### Task statement
Print the data once more, exactly as supplied.
◇ ◇ ◇ ◇ ◇
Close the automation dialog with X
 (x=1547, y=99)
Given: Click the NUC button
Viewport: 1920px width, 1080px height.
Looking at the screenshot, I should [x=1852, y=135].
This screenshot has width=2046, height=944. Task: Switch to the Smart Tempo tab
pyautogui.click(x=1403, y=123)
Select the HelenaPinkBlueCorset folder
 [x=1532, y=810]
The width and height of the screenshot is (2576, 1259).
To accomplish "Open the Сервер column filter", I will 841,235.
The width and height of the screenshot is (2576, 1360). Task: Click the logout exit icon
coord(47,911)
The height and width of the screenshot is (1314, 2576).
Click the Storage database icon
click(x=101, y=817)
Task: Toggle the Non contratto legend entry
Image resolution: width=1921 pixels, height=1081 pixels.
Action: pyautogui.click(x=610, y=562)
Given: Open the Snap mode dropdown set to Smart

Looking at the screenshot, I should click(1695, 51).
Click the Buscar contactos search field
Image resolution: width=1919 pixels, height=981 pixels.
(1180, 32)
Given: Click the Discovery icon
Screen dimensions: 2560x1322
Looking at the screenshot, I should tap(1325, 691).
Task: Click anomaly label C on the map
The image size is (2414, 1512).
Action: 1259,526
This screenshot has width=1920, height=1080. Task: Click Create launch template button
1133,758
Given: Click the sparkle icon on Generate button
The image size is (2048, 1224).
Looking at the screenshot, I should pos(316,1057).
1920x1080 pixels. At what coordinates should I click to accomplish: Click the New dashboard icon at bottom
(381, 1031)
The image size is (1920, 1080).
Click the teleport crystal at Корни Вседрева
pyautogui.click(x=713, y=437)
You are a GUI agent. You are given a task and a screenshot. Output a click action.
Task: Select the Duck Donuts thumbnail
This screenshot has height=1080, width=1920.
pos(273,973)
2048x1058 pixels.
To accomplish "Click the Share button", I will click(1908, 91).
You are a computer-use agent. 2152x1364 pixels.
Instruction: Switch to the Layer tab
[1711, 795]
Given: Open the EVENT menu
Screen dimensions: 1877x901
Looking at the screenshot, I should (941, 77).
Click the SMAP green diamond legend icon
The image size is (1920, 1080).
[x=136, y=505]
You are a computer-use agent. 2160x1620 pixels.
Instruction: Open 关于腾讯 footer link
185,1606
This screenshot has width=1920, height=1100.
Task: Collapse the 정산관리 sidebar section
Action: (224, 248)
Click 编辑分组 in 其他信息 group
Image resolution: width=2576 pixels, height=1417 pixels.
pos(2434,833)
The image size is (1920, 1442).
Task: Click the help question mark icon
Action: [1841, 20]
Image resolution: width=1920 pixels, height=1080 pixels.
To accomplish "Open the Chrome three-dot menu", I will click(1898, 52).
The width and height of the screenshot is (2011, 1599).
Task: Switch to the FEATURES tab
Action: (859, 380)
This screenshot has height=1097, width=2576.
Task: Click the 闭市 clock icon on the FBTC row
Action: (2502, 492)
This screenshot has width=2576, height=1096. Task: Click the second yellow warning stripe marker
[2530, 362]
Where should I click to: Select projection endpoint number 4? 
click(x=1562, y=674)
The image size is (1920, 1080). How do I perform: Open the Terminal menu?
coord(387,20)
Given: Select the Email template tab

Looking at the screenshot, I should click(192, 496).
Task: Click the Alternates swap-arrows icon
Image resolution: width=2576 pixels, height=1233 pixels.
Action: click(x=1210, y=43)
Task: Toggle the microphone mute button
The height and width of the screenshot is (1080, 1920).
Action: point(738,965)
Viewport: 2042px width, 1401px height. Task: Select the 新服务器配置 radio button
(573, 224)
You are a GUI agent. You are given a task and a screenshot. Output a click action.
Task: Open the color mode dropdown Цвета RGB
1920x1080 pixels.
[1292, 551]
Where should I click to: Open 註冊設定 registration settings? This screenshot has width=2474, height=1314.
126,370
◇ ◇ ◇ ◇ ◇
### Response area
Close the automation dialog with X
 (x=1547, y=99)
Given: Click the NUC button
Viewport: 1920px width, 1080px height.
Looking at the screenshot, I should [x=1852, y=135].
This screenshot has width=2046, height=944. Task: Switch to the Smart Tempo tab
pyautogui.click(x=1403, y=123)
Select the HelenaPinkBlueCorset folder
 [x=1532, y=810]
The width and height of the screenshot is (2576, 1259).
To accomplish "Open the Сервер column filter", I will 841,235.
The width and height of the screenshot is (2576, 1360). Task: Click the logout exit icon
coord(47,911)
The height and width of the screenshot is (1314, 2576).
Click the Storage database icon
click(x=101, y=817)
Task: Toggle the Non contratto legend entry
Image resolution: width=1921 pixels, height=1081 pixels.
Action: pyautogui.click(x=610, y=562)
Given: Open the Snap mode dropdown set to Smart

Looking at the screenshot, I should click(1695, 51).
Click the Buscar contactos search field
Image resolution: width=1919 pixels, height=981 pixels.
(1180, 32)
Given: Click the Discovery icon
Screen dimensions: 2560x1322
Looking at the screenshot, I should tap(1325, 691).
Task: Click anomaly label C on the map
The image size is (2414, 1512).
Action: 1259,526
This screenshot has width=1920, height=1080. Task: Click Create launch template button
1133,758
Given: Click the sparkle icon on Generate button
The image size is (2048, 1224).
Looking at the screenshot, I should pos(316,1057).
1920x1080 pixels. At what coordinates should I click to accomplish: Click the New dashboard icon at bottom
(381, 1031)
The image size is (1920, 1080).
Click the teleport crystal at Корни Вседрева
pyautogui.click(x=713, y=437)
You are a GUI agent. You are given a task and a screenshot. Output a click action.
Task: Select the Duck Donuts thumbnail
This screenshot has height=1080, width=1920.
pos(273,973)
2048x1058 pixels.
To accomplish "Click the Share button", I will click(1908, 91).
You are a computer-use agent. 2152x1364 pixels.
Instruction: Switch to the Layer tab
[1711, 795]
Given: Open the EVENT menu
Screen dimensions: 1877x901
Looking at the screenshot, I should (941, 77).
Click the SMAP green diamond legend icon
The image size is (1920, 1080).
[x=136, y=505]
You are a computer-use agent. 2160x1620 pixels.
Instruction: Open 关于腾讯 footer link
185,1606
This screenshot has width=1920, height=1100.
Task: Collapse the 정산관리 sidebar section
Action: (224, 248)
Click 编辑分组 in 其他信息 group
Image resolution: width=2576 pixels, height=1417 pixels.
pos(2434,833)
The image size is (1920, 1442).
Task: Click the help question mark icon
Action: [1841, 20]
Image resolution: width=1920 pixels, height=1080 pixels.
To accomplish "Open the Chrome three-dot menu", I will click(1898, 52).
The width and height of the screenshot is (2011, 1599).
Task: Switch to the FEATURES tab
Action: (859, 380)
This screenshot has height=1097, width=2576.
Task: Click the 闭市 clock icon on the FBTC row
Action: (2502, 492)
This screenshot has width=2576, height=1096. Task: Click the second yellow warning stripe marker
[2530, 362]
Where should I click to: Select projection endpoint number 4? 
click(x=1562, y=674)
The image size is (1920, 1080). How do I perform: Open the Terminal menu?
coord(387,20)
Given: Select the Email template tab

Looking at the screenshot, I should click(192, 496).
Task: Click the Alternates swap-arrows icon
Image resolution: width=2576 pixels, height=1233 pixels.
Action: click(x=1210, y=43)
Task: Toggle the microphone mute button
The height and width of the screenshot is (1080, 1920).
Action: point(738,965)
Viewport: 2042px width, 1401px height. Task: Select the 新服务器配置 radio button
(573, 224)
You are a GUI agent. You are given a task and a screenshot. Output a click action.
Task: Open the color mode dropdown Цвета RGB
1920x1080 pixels.
[1292, 551]
Where should I click to: Open 註冊設定 registration settings? This screenshot has width=2474, height=1314.
126,370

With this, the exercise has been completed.